In a parallel or future world – one in which all our national crises were still in train, but we had a government focused on solving problems rather than firefighting the consequences of its own incompetence and enriching itself – what would be different?
Would we be back on speaking terms with the EU, and trying to reverse some of the financial pain Brexit has caused? Would we reconsider freedom of movement to ease the labour shortage? Would we stop trying to send refugees to Rwanda and erase that awful stain on the national character? Would we at least recognise that a pay rise to bust inflation isn’t the first step to anarchy, and anything less is a pay cut? Would we recognise that going on strike is a powerful collective act, not a needless inconvenience caused by pests?

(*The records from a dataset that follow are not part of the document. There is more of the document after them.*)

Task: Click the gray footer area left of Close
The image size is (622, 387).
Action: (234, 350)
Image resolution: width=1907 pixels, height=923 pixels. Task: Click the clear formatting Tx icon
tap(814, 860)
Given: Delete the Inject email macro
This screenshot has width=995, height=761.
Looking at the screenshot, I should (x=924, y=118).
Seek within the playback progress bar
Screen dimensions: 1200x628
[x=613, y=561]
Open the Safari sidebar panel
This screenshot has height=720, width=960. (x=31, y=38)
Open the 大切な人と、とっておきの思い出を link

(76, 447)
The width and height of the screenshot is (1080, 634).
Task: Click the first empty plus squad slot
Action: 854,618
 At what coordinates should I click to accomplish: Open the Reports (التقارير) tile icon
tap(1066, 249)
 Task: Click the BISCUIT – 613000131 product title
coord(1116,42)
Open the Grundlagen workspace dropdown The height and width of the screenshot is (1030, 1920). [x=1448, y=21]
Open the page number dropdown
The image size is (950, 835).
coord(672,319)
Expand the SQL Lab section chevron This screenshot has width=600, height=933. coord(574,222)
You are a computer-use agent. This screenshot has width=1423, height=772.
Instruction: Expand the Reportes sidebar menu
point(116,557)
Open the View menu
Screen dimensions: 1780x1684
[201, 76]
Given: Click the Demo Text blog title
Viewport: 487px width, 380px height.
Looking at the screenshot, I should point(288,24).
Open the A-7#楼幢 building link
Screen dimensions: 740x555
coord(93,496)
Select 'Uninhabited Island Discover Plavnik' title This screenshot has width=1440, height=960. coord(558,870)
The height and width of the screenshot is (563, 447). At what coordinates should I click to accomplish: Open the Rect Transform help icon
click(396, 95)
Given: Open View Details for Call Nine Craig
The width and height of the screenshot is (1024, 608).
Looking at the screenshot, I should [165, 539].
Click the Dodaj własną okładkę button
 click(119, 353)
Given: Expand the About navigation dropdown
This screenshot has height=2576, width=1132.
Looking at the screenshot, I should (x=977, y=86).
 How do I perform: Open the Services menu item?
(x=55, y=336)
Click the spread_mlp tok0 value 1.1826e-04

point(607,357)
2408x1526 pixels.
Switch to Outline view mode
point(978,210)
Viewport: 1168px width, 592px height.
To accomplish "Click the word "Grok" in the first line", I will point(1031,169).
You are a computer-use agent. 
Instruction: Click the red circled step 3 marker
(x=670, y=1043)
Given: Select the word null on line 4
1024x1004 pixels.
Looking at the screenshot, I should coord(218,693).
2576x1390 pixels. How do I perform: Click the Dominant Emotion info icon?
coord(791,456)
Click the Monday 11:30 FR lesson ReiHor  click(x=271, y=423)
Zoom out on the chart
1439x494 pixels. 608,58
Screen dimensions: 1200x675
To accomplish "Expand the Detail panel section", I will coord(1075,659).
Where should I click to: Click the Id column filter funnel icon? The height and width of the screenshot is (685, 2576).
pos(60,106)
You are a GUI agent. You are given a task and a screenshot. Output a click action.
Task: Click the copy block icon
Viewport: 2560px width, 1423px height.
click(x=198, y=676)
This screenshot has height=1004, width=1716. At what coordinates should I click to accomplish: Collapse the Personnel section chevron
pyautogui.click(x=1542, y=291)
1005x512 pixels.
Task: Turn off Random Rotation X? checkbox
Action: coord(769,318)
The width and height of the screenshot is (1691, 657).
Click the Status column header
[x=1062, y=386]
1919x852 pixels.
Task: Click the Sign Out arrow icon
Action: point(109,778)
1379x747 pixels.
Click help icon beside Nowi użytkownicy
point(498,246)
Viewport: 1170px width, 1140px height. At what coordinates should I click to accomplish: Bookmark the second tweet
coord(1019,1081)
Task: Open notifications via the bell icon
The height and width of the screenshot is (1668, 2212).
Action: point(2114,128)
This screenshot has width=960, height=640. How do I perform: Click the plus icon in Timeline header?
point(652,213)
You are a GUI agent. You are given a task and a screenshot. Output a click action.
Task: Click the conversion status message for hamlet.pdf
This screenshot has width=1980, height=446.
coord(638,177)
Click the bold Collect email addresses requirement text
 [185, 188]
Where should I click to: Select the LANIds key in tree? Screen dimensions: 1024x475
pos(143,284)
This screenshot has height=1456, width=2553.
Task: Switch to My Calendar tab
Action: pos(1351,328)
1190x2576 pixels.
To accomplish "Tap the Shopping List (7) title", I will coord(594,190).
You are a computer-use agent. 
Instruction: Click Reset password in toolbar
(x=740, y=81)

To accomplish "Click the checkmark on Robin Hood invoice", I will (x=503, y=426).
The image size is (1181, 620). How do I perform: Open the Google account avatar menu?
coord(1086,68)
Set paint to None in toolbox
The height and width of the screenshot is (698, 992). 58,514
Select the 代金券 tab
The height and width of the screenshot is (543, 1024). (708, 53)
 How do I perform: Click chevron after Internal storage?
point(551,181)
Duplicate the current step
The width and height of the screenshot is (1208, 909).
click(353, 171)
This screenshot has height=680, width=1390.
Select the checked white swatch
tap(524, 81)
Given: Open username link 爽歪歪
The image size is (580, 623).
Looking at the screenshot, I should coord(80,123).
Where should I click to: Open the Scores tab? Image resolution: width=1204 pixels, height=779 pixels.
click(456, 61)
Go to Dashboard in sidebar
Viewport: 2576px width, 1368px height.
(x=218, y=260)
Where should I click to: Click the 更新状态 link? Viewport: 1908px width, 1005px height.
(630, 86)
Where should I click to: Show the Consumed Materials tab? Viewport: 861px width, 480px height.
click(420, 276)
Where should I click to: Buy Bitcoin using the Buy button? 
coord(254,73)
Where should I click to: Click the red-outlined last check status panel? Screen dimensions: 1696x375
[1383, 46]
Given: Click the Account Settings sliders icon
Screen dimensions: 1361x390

The Labour leader would prefer not to say. Although as it emerged at the weekend that Keir Starmer’s forthcoming speech on immigration will rule out freedom of movement, maybe it’s less depressing when he can’t decide. But it is all pretty depressing.
Anyone who thinks they can explain the party’s general timidity on this issue by analysing this leader, with this team, in this context, has a very short memory. Labour has a rich history of rolling over, especially on issues of race, immigration and asylum. It was Tony Blair who barred asylum seekers from working and created a cycle of destitution that persists. Who could forget Ed Miliband’s “controls on immigration” mug (certainly not me, as I still own one. I use it to drink bitter herbs, while doing incantations), or Harriet Harman’s decision to ask Labour MPs to abstain on welfare cuts, while furiously castigating Tory welfare cuts? Who could forget Gordon Brown’s “British jobs for British workers” in 2007, a phrase lifted straight from the National Front, which he always claimed never to regret, and yet we all knew was miles away from what he believed? Even Jeremy Corbyn and Diane Abbott, who were initially so good at tackling rightwing narratives head-on, faltered on the immigration bill in 2019, whipping their MPs to abstain before a backbench rebellion forced them to oppose it.
People often blame Labour’s focus-group culture for its failure to fully oppose xenophobia. The mainly unspoken assumption is that regular British people, from the “red wall” to “Waitrose woman”, are fundamentally a bit racist – nothing wild, mind, just enough to frighten them off any politician who has any fundamental and unyielding anti-racist values. In fact, I think the exact opposite is true: every poll on everything, from voting intentions to word clouds, suggests that people are crying out to hear some real values. Even if they don’t agree with them, they would prefer to hear someone say them out loud. That’s what they mean when they call Starmer “boring” – they don’t mean, “Wouldn’t it be great if he was a bit sillier, and got stuck on a zip-line, or had some interesting hobby, like ballroom dancing?” They mean, “Tell us what you actually stand for.”
I don’t even think focus groups are the problem. A more fundamental assumption has been dogging the party for decades: that if you appease the rightwing press enough, dodge the thornier issues carefully and skirt round ideological differences, it won’t come after you, and it will give your programme a fair hearing. The opposite is true and, after all this time, for any politician not to have noticed that is unforgivable.
If a leader fails to oppose xenophobic policy ideas, the press will merely find a front-bench colleague who does, then make hay over the party’s “divisions”. Or it will dig out his previous speeches, from back when he had a spine, and laugh at the inconsistency. It doesn’t matter how much you roll over to the Mail or the Express – you’ll always be the same old leftie, only now you’re a lying leftie.
There is no sophisticated formula, no elegant alternative to saying who you are.